We get bills too. They pile on the countertop near Jesus’s head. Bills for our utilities, the mortgage, from the hospital. My mom stops opening Excel to calculate our budget.

As weeks pass, the flowers get brittle. The food stops arriving. My dad doesn’t wake.

Only Tita Baby and Uncle Dan keep dropping off takeout for us, or, eventually, leftovers from their own dinners.

My mom accepts some remote programming jobs, taking her laptop to use the hospital’s wireless, cursing in Tagalog when the connection isn’t fast enough.

“Why don’t I apply to In-N-Out?” I ask one night, sitting next to her in the hospital. “To help.”

I thought the offer might make her happy, but it seems to inflame her. “Your job is school,” she snaps. “My job is the finances. Make sure you keep your grades up.”

At school, the teachers’ sympathetic looks fade into routine reminders of my duties to study.

The nuns have me visit Mrs. Scott a few times. Just my holy luck that the Morality teacher doubles as the school counselor.

I sit on the scratchy brown couch in her spacious office, under Mrs. Scott’s giant crucifix and motivational posters of kittens hanging by their paws from tree branches. I never quite know what to tell her. I wonder how soon I’ll become one of her Scott stories, warning other students about suffering.

We end each session with a prayer. I lower my head, but I don’t pray along.

The place where I feel most relieved is in Ms. Holden’s office. Here, she gives me a tour of heretics.

There’s the obvious one—Galileo, world being round and all. But there are other characters too. The bishop Nestorius, who didn’t believe Christ could actually be born from a human woman. Marguerite Porete, who wrote a book about Divine Love and got literally burned by a bunch of men for it.

“Why were people so scared of these new ideas?” I ask her once. “Like, burn-them-with-fire scared? Of new information?”

“Why do you think?” she asks me.

I can’t answer. She prods me. “How do you feel, when you’re uncertain about something? When something you thought was true is challenged as untrue?”

“Uncomfortable, I guess,” I say.

“Sometimes rage,” she says, “is born from an incredibly intense feeling of discomfort. Rage is easier for some people than facing the discomfort of something new. And if that kind of person is in a position of power?” She rolls her eyes.

I’m facing something new, even as Papa’s coma goes on. For seventeen years, my dad was my dad, whole and here every day. That used to be true. I thought it’d always be true.

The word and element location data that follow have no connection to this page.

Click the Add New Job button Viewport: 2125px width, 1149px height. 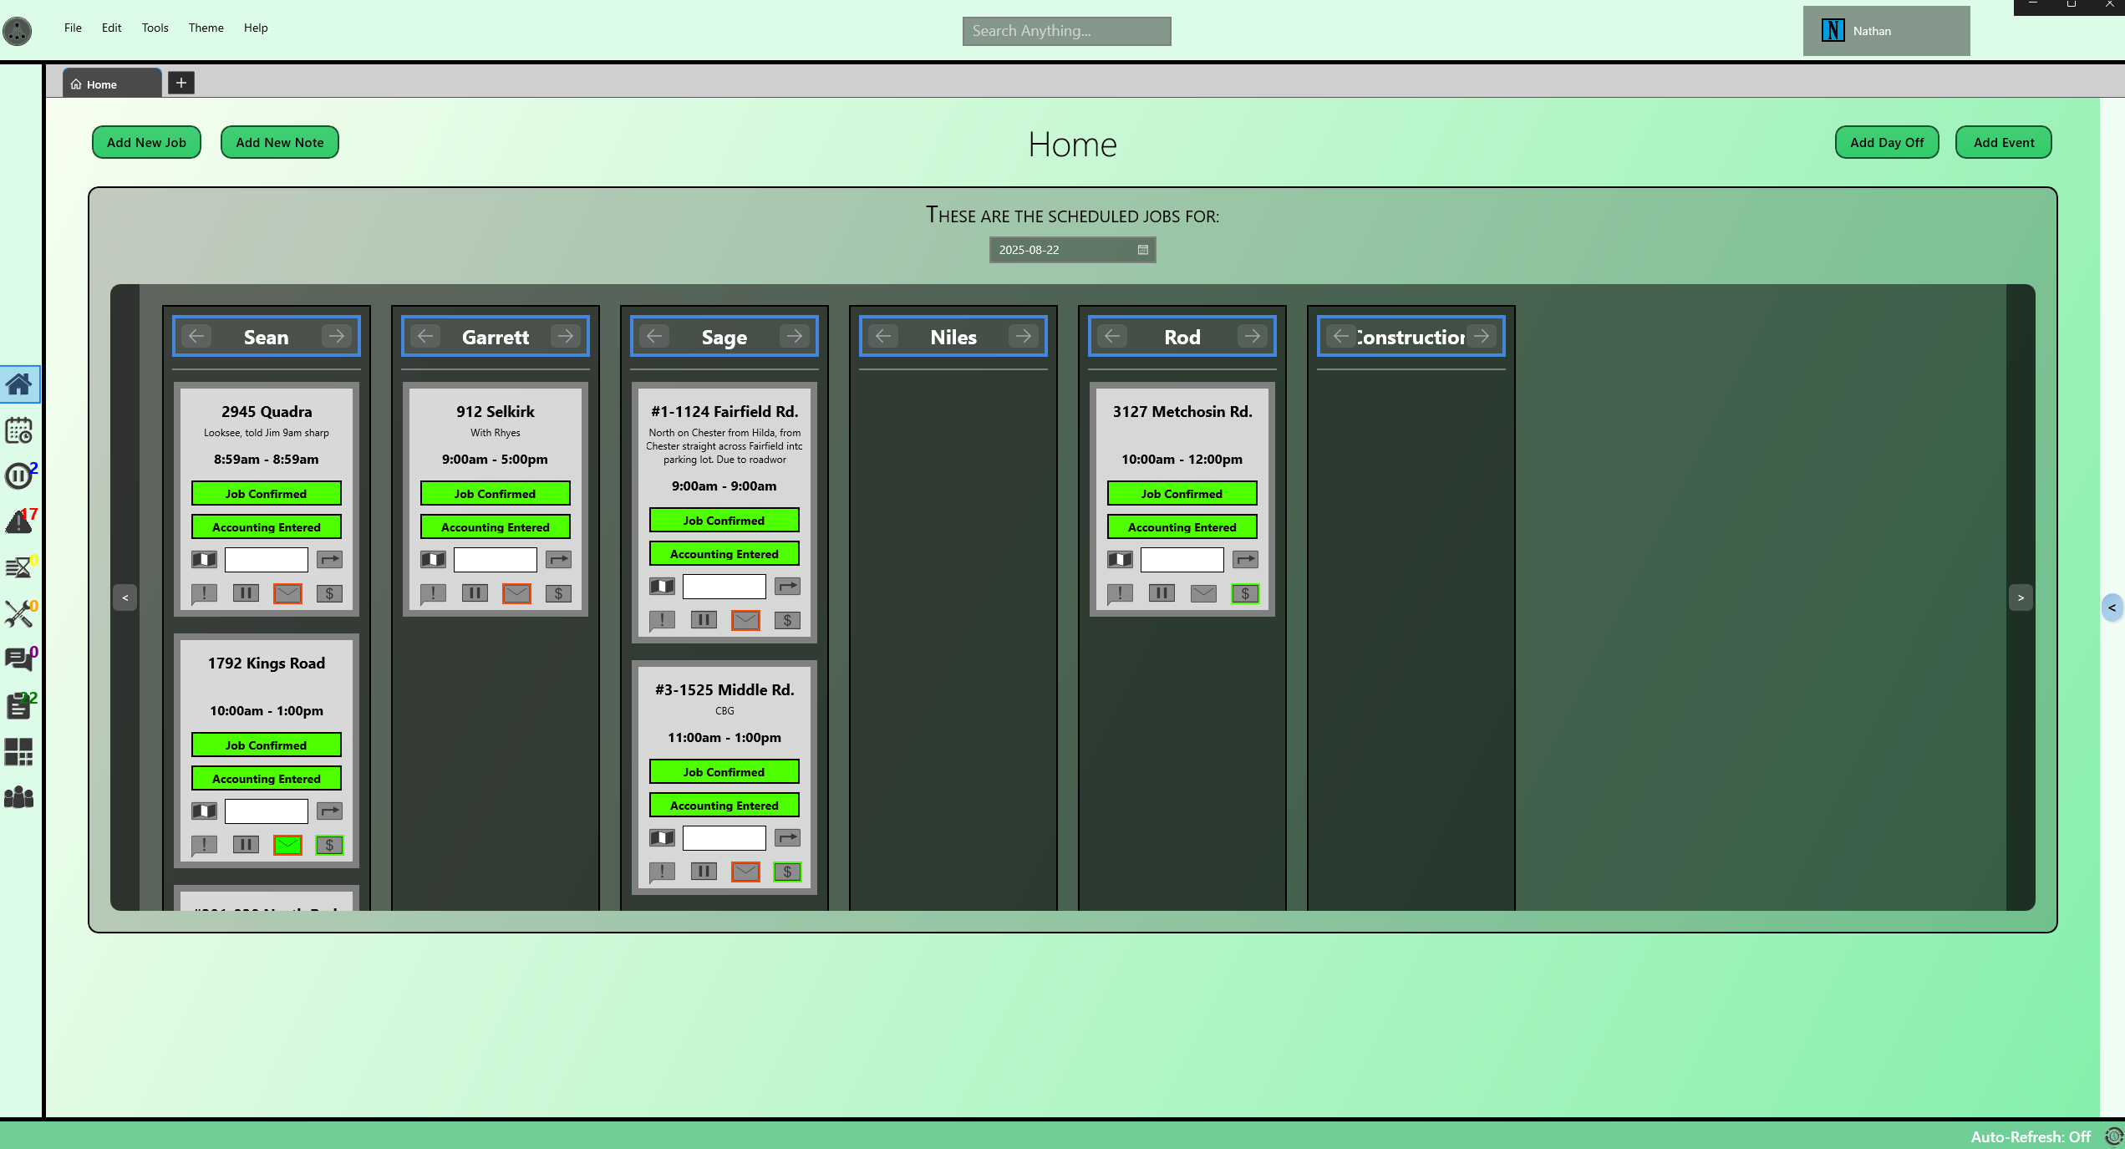(146, 143)
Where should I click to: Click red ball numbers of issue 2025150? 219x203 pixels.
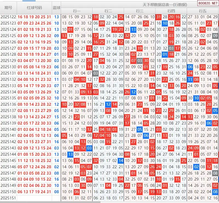point(34,192)
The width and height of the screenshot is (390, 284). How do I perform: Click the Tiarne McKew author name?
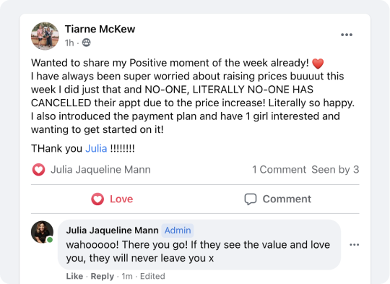100,29
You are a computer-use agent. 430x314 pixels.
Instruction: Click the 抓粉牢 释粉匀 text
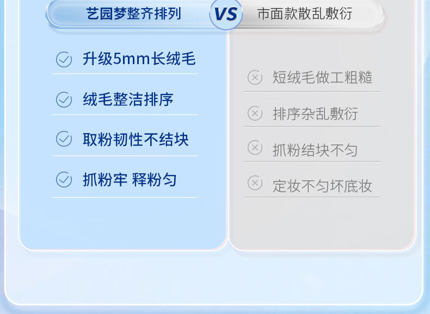[130, 180]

Now my mom and I don’t know if he’ll ever come back. When I first saw him in the hospital, I wanted to destroy every religious statue I’d ever seen, and I yelled at a doctor. For the first time I felt something in me capable of wielding bad fire too.

Melissa and Rika invite me to an after-school AP study party out of the blue. My mom tells me to go.

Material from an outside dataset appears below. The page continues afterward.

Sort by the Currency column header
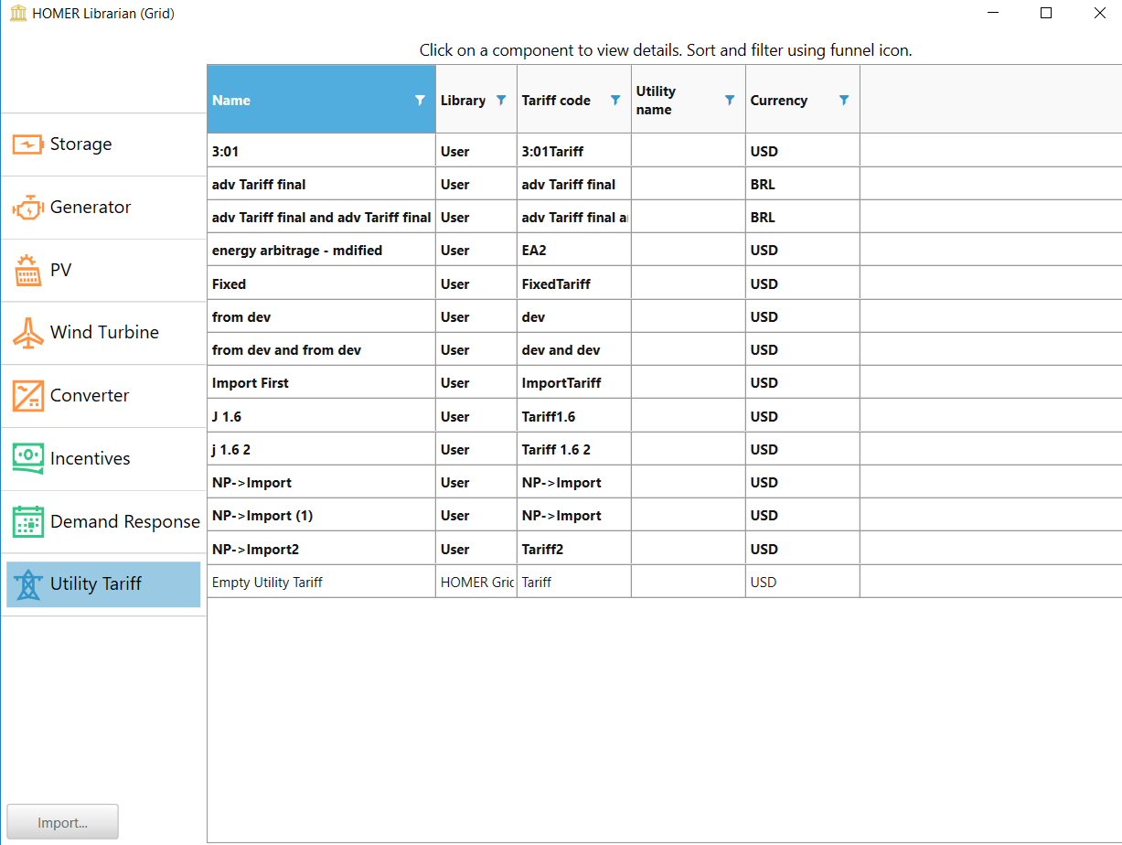The image size is (1122, 845). 779,101
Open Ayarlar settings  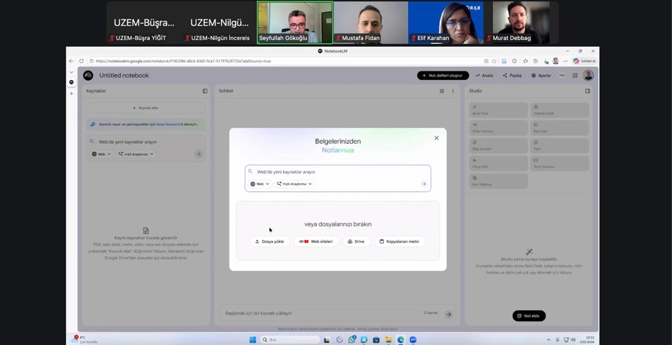541,75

Melissa and Rika live next door to each other in the same neighborhood as Tita Baby. Ten classmates sprawl around enormous couches and plush carpet in yoga pants and tank tops; I’m the only one who stays in the school uniform. They go through AP English and AP Chemistry and then on to AP European History, the only AP class I’m in. In between they gossip about guys from Saint Dominic’s and Oaks Magnus. I don’t try to join in.

“I’ll be so glad when Ms. Holden is gone next year.” Rika yawns.